A universidade não é uma evolução natural do pensamento e desenvolvimento das civilizações. A universidade, conforme relembram Pearcey e Thaxton, no excelente livro A Alma da Ciência, é uma instituição inventada. E por que é assim? Porque várias civilizações avançadas surgiram e desapareceram no decorrer da história sem desenvolverem uma filosofia científica. E esse é um ponto muito importante, pois o pensamento científico em termos de experimentação e formulação matemática só veio a surgir na Europa Ocidental, no fim do século XVI e em nenhuma outra era da história humana. Por mais estranho que pareça à primeira vista, a ciência, enquanto metodologia, não é algo natural para a humanidade. E aqui devemos ter o cuidado de não confundir com a curiosidade humana em entender como o mundo funciona: a curiosidade humana é algo natural; pensar, inquirir, buscar entender faz parte do padrão mental do homem criado à imagem e semelhança de Deus.
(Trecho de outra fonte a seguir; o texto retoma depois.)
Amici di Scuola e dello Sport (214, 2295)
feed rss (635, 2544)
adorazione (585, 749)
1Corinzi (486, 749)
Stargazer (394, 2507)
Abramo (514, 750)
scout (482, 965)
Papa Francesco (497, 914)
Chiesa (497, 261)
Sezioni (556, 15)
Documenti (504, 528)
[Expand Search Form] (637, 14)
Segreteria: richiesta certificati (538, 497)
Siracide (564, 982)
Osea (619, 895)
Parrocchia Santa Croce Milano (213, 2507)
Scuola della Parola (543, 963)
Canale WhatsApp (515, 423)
Todavia, a ciência institucional, a metodologia científica não o é. Para efeito de ilustração, alguns princípios de química em termos de metalurgia, fabricação de vidros, tinturas, bebidas, etc, eram conhecidos desde o século V aC, mas somente em fins do século XVII é que ganhou roupagem realmente científica, e nunca antes. 

Para que a ciência institucionalizada, metodologicamente precisa, possa surgir na história é preciso um substrato singular e específico para que isso possa se desenvolver. Esse substrato, como muitos filósofos da ciência têm atestado, é a fé cristã, especialmente a que se difundiu pela Reforma Protestante, iniciada por Lutero em 1517 ao afixar na porta da Igreja de Todos os Santos, em Wittenberg, Alemanha, as suas 95 teses. Sim, foi na Europa fortemente impregnada pela cosmovisão teísta cristã que a ciência pode surgir. Mesmo que muitos naquele século não vivessem a fé cristã de forma genuína, a cosmovisão vigente e abrangente era totalmente cristã e permeava a todos, do nobre ao camponês, do erudito ao ignorante. A estrutura intelectual do indivíduo à época, se fundamentava com a visão bíblica de mundo. Essa cosmovisão faria toda a diferença para a institucionalização da ciência. Por exemplo, culturas mais avançadas como China e os arábios, apesar de grandes descobertas e avanços tecnológicos à época, não tinham o substrato necessário para desenvolver a ciência moderna ou mesmo sequer iniciar uma revolução científica. Esta depende de alguns caros pressupostos acerca do mundo natural, que somente a cosmovisão bíblica fora capaz de imprimir nas mentes e corações. Que pressupostos são esses? Há vários, cito três: 

  1. A realidade concreta da natureza. Parece óbvio para nós em pleno século XXI, afirmar que a natureza que nos cerca é real, tangível, concreta, no entanto, no passado, civilizações cujas cosmovisões eram dominadas pelo panteísmo e idealismo ensinavam que as coisas eram manifestações ou simulacros da divindade. No fim das contas defendiam que a realidade era um certo tipo de ilusão. E muitos desses sistemas de pensamento estão em voga até hoje. O hinduísmo apregoa que o mundo material é dominado pelo conceito do maya (uma ilusão) e todos vivem imersos em um mundo que é apenas um simulacro vago e ilusório. Nesse pensamento, o iluminado é quem percebe essa ilusão e alcança uma compreensão divina da realidade maior (a trilogia Matrix bebe nessa fonte). O problema desse sistema de pensamento é óbvio: se você desacredita da materialidade do mundo, como desenvolver uma metodologia verdadeiramente científica, que parte do pressuposto que a matéria é real? A doutrina cristã, redescoberta pelos reformadores, por outro lado, ensina que o mundo material é criação de Deus. É concreto, e não uma emanação ou manifestação divina. É real, não ilusório, passível de estudo e experimentação.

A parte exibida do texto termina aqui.